Czym jest poród francuski? Choć zyskuje na popularności, niektórzy zastanawiają się, czy jest bezpieczny

Poród francuski to nowość w Polsce, jednak coraz większe grono mam decyduje się rodzić tą metodą. Ten sposób nazywany jest także porodem brzusznym i FAUCS. Łączy w sobie bowiem poród naturalny z cesarskim cięciem. Zaledwie kilkanaście godzin po zabiegu mamy są wypuszczane do domu. W czym tkwi fenomen innowacyjnej metody?

Więcej ciekawych informacji znajdziesz na stronie głównej Gazeta.pl

Poród brzuszny czy poród FAUCS to nic innego jak połączenie cesarskiego cięcia z porodem naturalnym. Przebieg zabiegu jest znacznie szybszy i przyjaźniejszy dla mam, dlatego coraz więcej osób interesuje się tą innowacyjną metodą. 

Co to jest poród francuski?

Połączenie cesarskiego cięcia z porodem naturalnym w efekcie daje nam poród francuski, który wzbudza zainteresowanie coraz większego grona mam. French Ambulatory Cesarean Section (FAUSC) to jedna z form cięcia cesarskiego pozaotrzewnowego, czyli bez otwierania jamy otrzewnowej. Podczas zabiegu lekarz nacina skórę brzucha poprzecznie, a powłoki brzuszne podłużnie, co zmniejsza inwazyjność i dolegliwości bólowe. Z kolei mama używa siły mięśni, żeby 'wypchnąć' dziecko - parcie jest wzorowane na porodzie naturalnym. Nieodzownym elementem porodu jest także korzystanie pacjentki z gwizdka - pomocny jest kurs przygotowawczy. 

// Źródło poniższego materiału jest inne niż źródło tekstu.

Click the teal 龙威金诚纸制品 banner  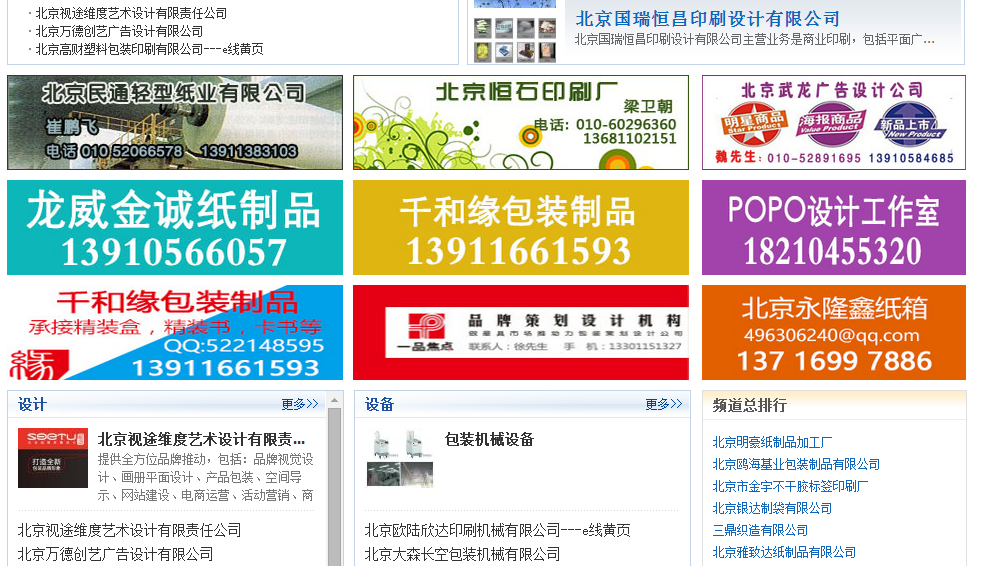(174, 227)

Staramy się naśladować mechanizm naturalnego porodu. Wykonujemy bardzo niewielkie nacięcie macicy. Pacjentka jest wcześniej uczona obsługiwania specjalnego ustnika, nazywanego przez rodzące gwizdkiem, który zwiększa tłocznię brzuszną. Współpracując z operatorem, w trakcie cięcia wypycha dziecko z macicy siłą mięśni brzucha. W ten sposób główka niejako naśladuje mechanizm biologicznego przechodzenia przez kanał rodny, w związku z tym dzieci są bardziej rodzone niż wyciągane z macicy

- wyjaśnia dr hab. n. med. Tomasz Waśniewski.

Zobacz wideo Jak może przebiegać poród? Jakie są rodzaje porodów?

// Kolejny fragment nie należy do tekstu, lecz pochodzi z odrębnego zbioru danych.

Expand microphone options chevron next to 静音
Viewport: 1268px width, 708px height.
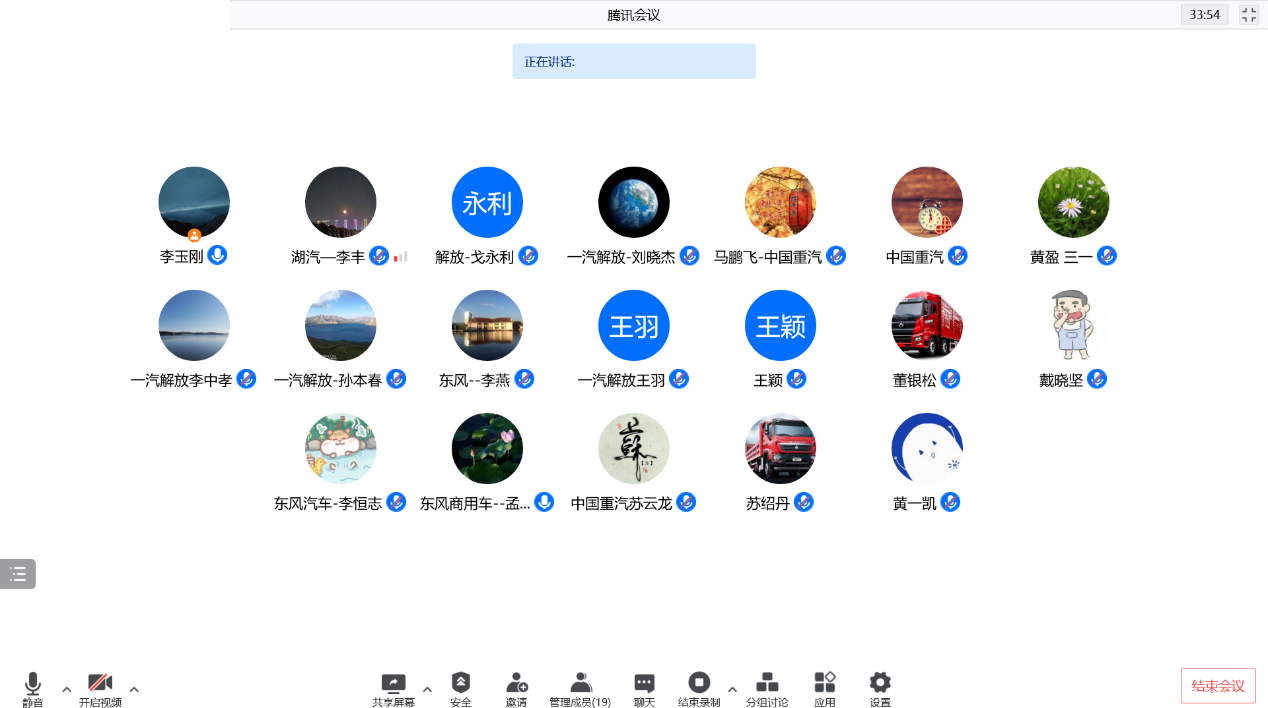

Poród francuski - bezpieczna metoda czy niebezpieczna moda?

Poród francuski jest bezpieczną metodą, jednak wymaga przede wszystkim odpowiednich umiejętności lekarza oraz wcześniejszego przygotowania pacjentki. Brak konieczności otworzenia jamy otrzewnej zmniejsza ryzyko komplikacji.  

Dzięki zabiegowi nie ma ryzyka problemów z układem pokarmowym czy późniejszym zajściem w ciążę. Wielką zaletą jest fakt, że wiele kobiet odczuwa mniejszy ból niż po klasycznej operacji, dzięki czemu przyjmuje mniej środków przeciwbólowych w tym np. opioidów. Już po dwóch godzinach od porodu rodząca może spożywać pokarmy. Komfort pacjentki jest znacznie większy, a regeneracja znacznie szybsza. Ryzyko powikłań zakrzepowo-zatorowych u kobiety również jest znacznie mniejsze.

Blizna po zabiegu jest mniejsza niż w przypadku klasycznej cesarki - blizna jest dosłownie kosmetyczna. Mama może opuścić szpital już do 12 godzinach (w Polsce po 48 h). 

Równice pomiędzy cięciem cesarskim a porodem francuskim 

Podczas porodu francuskiego pacjentka odczuwa mniejszy ból, a inwazyjność zabiegu jest znacznie mniejsza. Nie jest konieczne także zakładanie cewnika do pęcherza moczowego, ponieważ nie dochodzi tu do całkowitej blokady nerwu ruchowego. W efekcie zachodzi mniejsze ryzyko infekcji dróg moczowych. Poród francuski wymaga jednak znacznie dłuższego przygotowania oraz umiejętności, dlatego nie może być wykonany w nagłych warunkach. 

Pierwszy tego typu zabieg w Polsce został wykonany w 2020 roku w Wojewódzkim Szpitalu Specjalistycznym w Olsztynie. Tamtejsi lekarze odbyli szklenie pod opieką francuskich specjalistów. Póki co pozostałe szpitale nie stosują innowacyjnej metody.